Si la loi facilite l’accès des assurés à une information claire et exhaustive sur leur épargne retraite afin de leur laisser le libre choix de faire valoir leurs droits, elle ne procède pas pour autant à un élargissement du droit prévu par l’article L. 161-17 du Code de la sécurité sociale. Selon la commission des affaires sociales du Sénat, il ressort de cet article que l’ensemble des informations relatives aux produits d’épargne retraite ne seraient pas disponibles sur le service en ligne. « Par surcroît, cet éventuel droit ne pourrait être principalement assimilé à l’action du GIP Union Retraite consistant en une seule mise à disposition d’informations ne relevant pas de ses organismes membres » (Rapport n° 42 (2020-2021) de Catherine Procaccia, fait au nom de la commission des affaires sociales, déposé le 14 octobre 2020). Sur le plan formel, les produits de retraite supplémentaire ne figurent au sein du Code de la sécurité sociale qu’essentiellement au titre du régime de cotisations sociales auquel ils sont soumis. La réforme du cadre juridique des plans d’épargne retraite (PER) par la loi PACTE a consacré ces nouveaux produits au sein du Code monétaire et financier (CMF). C’est la raison pour laquelle les nouvelles dispositions figurent dans le Code monétaire et financier et non dans le Code de la sécurité sociale. Enfin, un décret en Conseil d’État définira la liste des produits d’épargne retraite concernés.
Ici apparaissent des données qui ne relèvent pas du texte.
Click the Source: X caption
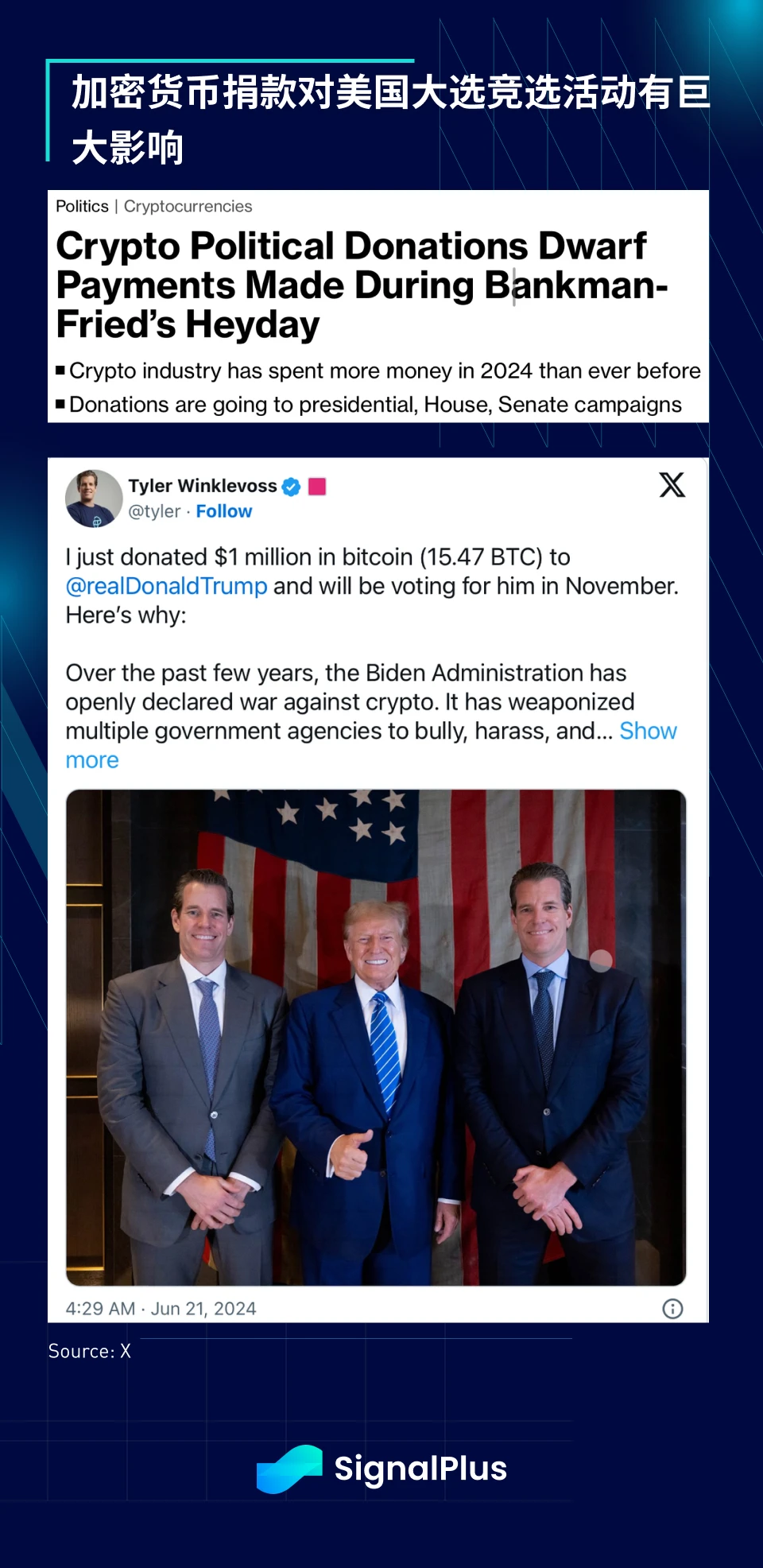763x1568 pixels. point(89,1351)
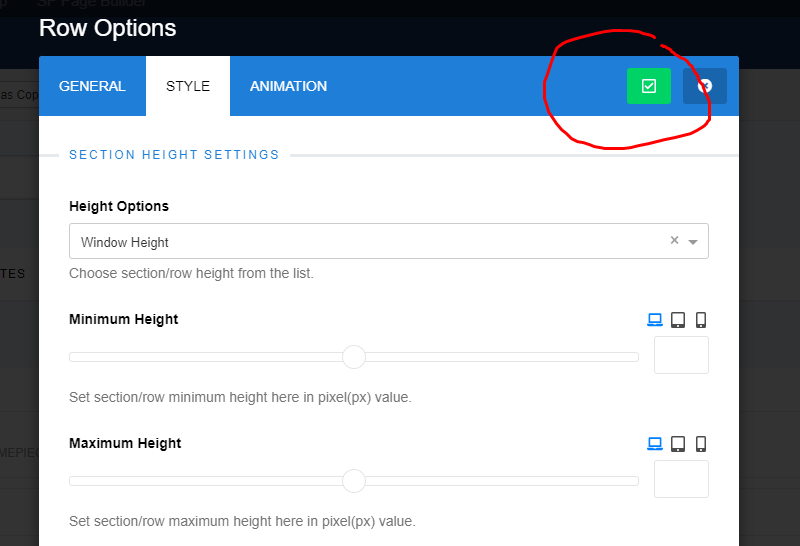Open the Style tab
The width and height of the screenshot is (800, 546).
[188, 86]
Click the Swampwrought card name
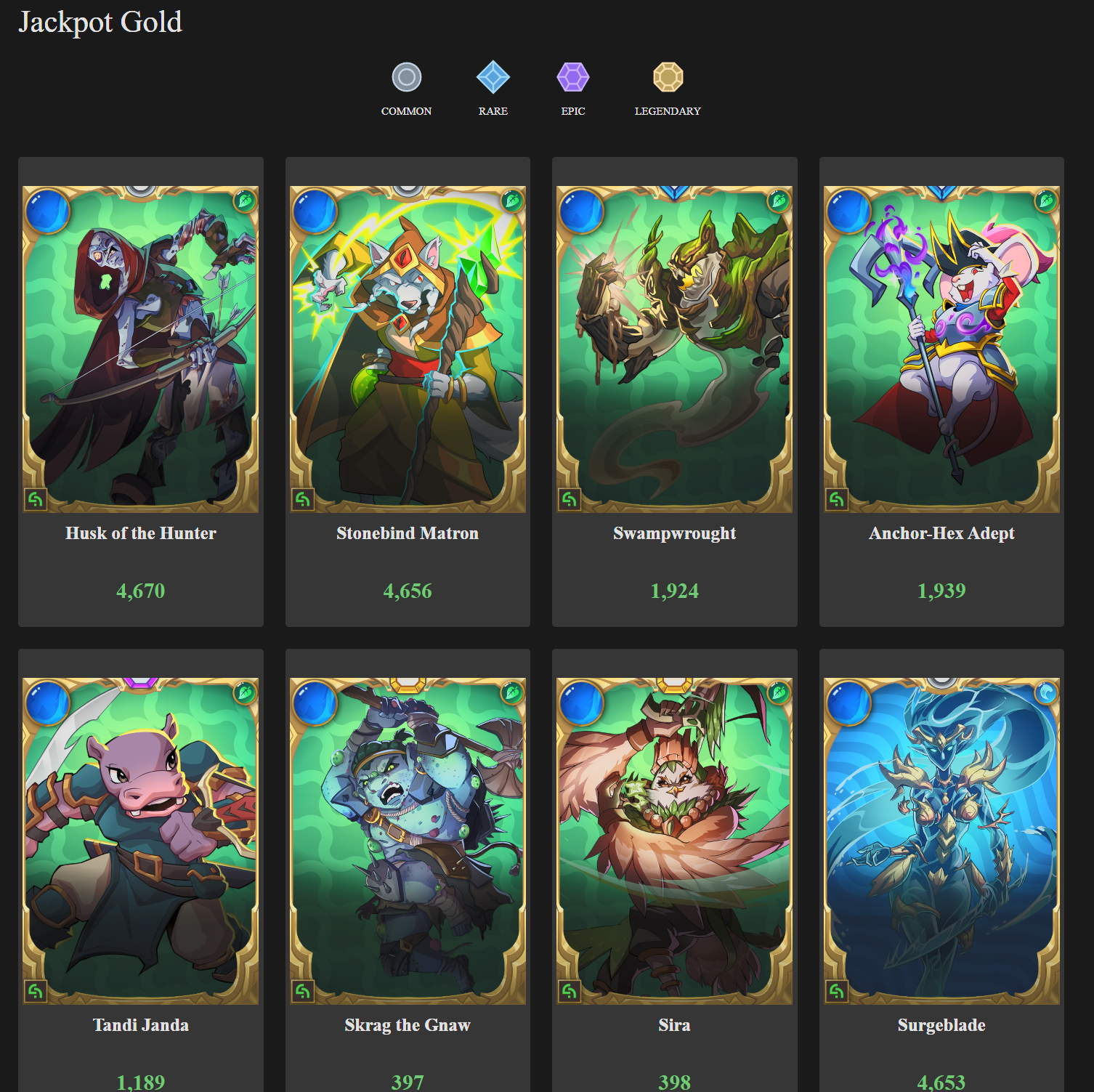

Une chaîne de transmission améliorée

Les gestionnaires (entreprises d’assurance, mutuelles ou unions, institutions de prévoyance ou unions, organismes de retraite professionnelle supplémentaire, établissements de crédit, entreprises d’investissement ou établissements habilités pour les activités de conservation ou d’administration d’instruments financiers) transmettent donc des informations au groupement et peuvent également en recevoir de la part de celui-ci. Ils pourront ainsi avoir connaissance du succès ou non quant à l’identification du souscripteur qu’ils ont indiqué au groupement. Aussi, en vue de leur permettre d’orienter leurs recherches sur les suspicions plus fortes de déshérence, il pourra leur être communiqué la connexion ou non de l’assuré au site info-retraite.fr au cours de l’année écoulée, information laissant penser que la notification d’existence du produit d’épargne retraite a bien été reçue par le bénéficiaire.

Dans le cas où le traitement des informations transmises par les gestionnaires au groupement ne permet pas de déterminer avec certitude l’identité du souscripteur d’un produit d’épargne retraite et si plusieurs souscripteurs potentiels ont pu être identifiés pour ce même produit, le groupement peut notifier aux souscripteurs potentiels l’existence de droits éventuels constitués en leur faveur au titre de l’épargne retraite.

Par ailleurs, l’obligation d’information des entreprises auprès de leurs salariés a été renforcée : lorsqu’un salarié quitte l’entreprise, celle-ci doit lui rappeler sa qualité de bénéficiaire d’un contrat de retraite supplémentaire, à travers le solde de tout compte.

Protection des données personnelles

Un amendement de la députée Sophie Auconie visait à introduire un dispositif expérimental de deux ans prévoyant la possibilité de recourir à des généalogistes pour effectuer une mission de recherche de bénéficiaires des encours de retraite supplémentaire en déshérence placés à la CDC. Faute d’apporter des garanties suffisantes en matière de protection des données à caractère personnel et de droit au respect de la vie privée le Sénat n’a pas retenu cette proposition.

En revanche, la loi prévoit un droit de suite pour expertiser les efforts déployés par la CDC pour rechercher les ayants droit et faire un diagnostic, éventuellement sur la base d’un contrôle. Une mission d’information pourrait être élargie à l’ensemble des contrats en déshérence, comme les contrats obsèques.